Originally Posted by cbojanower:
Originally Posted by Al Galli:
If you want good quality you put your own inspector on site and rotate them every year or so to prevent them from getting too friendly.
Lionel has a team over there right now and there are 32 inspection points on the Big Boy
Which basically doesn't mean all that much, as other posters have said, you don't inspect in quality like that, I don't care how many inspectors you have. Quality comes out of the design and feedback process, and here is why:
1)Inspection can only show the things that are obvious, if something is hidden (like a circuit board component), they may not be able to see and test it.
2)Sometimes you end up where you have a double negative that works, at least in terms of inspection, but when using it the problem comes out
3)Inspection doesn't see the marginal stuff, the stuff that passes inspection but then fails, like bad solder joints, a bearing barely held in, a stanchion hanging on because of a piece of lint or something..you get the idea.
4)More importantly, inspection only fails because there is no feedback, if an inspector finds something faulty, they do one of two things;
a)Fix the problem, which may work fine, but there is no thought that if that is broken, or more likely, 5 things fail, other things may be broken that they cannot see (kind of like the old needle in the haystack, you look for a needle, and 5 needles drop out, likely the haystack is loaded with them).

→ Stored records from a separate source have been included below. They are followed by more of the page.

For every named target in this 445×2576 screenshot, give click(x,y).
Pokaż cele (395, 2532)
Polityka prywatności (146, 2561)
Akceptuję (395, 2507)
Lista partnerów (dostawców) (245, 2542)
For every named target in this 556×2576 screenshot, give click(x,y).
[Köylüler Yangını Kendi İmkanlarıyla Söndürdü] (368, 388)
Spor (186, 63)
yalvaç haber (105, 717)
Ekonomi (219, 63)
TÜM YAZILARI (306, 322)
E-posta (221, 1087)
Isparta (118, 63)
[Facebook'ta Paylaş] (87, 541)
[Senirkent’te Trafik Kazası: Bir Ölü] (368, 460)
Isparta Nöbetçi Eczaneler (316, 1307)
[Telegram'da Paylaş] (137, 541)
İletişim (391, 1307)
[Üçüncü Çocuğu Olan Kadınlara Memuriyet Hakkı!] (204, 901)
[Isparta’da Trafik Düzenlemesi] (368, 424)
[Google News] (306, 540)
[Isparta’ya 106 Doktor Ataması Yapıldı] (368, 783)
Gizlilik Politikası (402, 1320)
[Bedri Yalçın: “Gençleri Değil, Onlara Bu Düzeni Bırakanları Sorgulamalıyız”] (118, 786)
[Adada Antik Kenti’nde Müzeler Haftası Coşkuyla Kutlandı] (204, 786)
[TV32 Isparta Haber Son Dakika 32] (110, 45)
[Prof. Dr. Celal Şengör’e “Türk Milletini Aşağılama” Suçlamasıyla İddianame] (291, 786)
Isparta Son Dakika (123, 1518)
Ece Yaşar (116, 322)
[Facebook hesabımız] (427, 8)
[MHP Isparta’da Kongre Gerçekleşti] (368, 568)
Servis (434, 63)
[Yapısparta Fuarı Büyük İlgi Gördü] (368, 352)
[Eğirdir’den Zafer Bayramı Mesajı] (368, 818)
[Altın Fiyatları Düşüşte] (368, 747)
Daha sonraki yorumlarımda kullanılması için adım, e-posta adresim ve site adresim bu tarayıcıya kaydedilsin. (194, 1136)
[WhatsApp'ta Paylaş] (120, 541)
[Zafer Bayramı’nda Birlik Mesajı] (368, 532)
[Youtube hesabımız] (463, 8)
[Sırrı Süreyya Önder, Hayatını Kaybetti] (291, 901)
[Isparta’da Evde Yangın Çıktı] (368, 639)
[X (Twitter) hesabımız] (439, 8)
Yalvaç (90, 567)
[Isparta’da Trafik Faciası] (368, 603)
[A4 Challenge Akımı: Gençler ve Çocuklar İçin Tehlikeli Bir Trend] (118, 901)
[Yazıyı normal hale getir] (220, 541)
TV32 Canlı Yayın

b)If it is bad enough, scrap the unit as being a parts unit (which has its own problems, ie the parts they pull may be bad, too).
5)I wouldn't be surprised if the train companies have some sort of policy where if more than X% of the units inspected totally fail, or have more than x defects on average, they refuse to accept the lot (what would work against this is obvious, would mean delays in shipping..but then again, given we see the delays we do now, it probably is happening)
I can guarantee you right now, with about 99% surety, that there is little to no feedback to those designing or building the units. In a quality process this is critical, because otherwise you end up repeating the same crap time and again,no matter how many inspectors you have. If you have, for example, circuit boards where the way the unit is designed the unit is subject to heat or other things that will harm it, it is likely to fail (Ford in the early days of the ECU units on car engines, they were using CMOS components [probably for low power consumption] and they had the unit mounted in the engine compartment, which is not a great idea, they soon learned their lesson on that)......
More importantly, you don't just chuck defective parts in a quality process, any defect, especially common ones, you start asking why...is it hard to build? Are the workers untrained? Is the equipment making the part bad? If it is a supplier, you ask them why?
Standard practice for many years in the auto industry with parts was as I explained above, if you had a defective part you threw it in the defective bin, if more than X% of the parts were defective, you sent them back to the supplier and refused to pay for that load (they had enough inventory where they could do that)......problem is, that would be shrugged off on both ends as being the cost of business.
On a quality assembly line, if something doesn't fit or is obviously defective, the worker is allowed to literally stop the assembly line, and they find out why it isn't working right.
Put it this way, on a quality focused process, there is no such thing as a rebuild area in an assembly line, in the US they used to spend 50% of their floor space and time fixing cars that came off the line, today that doesn't exist.
Again, the model of the toy trains is much the same as existed with the auto industry here, basically, their attitude was if things break, the dealer network would take care of it. That worked because people resigned themselves to that model, the way we do with these trains, but when faced with better quality cars that they didn't need to spend their lives in the dealership with, they jumped ship..but as we have talked about ad infinitum, there is no such thing going to happen with these trains, no matter how expensive.
It sounds to me (since I haven't bought a whole heck of a lot of train stuff in recent years) like Lionel (and I would presume MTH) at least try and make their repair services responsive, but if you look at it, Mike Regan telling people they have to glue in a bearing or giving advice on fixing stuff looks kind of weird, it would be like GM telling a customer how to replace the ignition switch on their car or telling them if the door handle falls off, to use crazy clue to fix it......but with trains, being low volume, kind of fringe product, they can get away with this.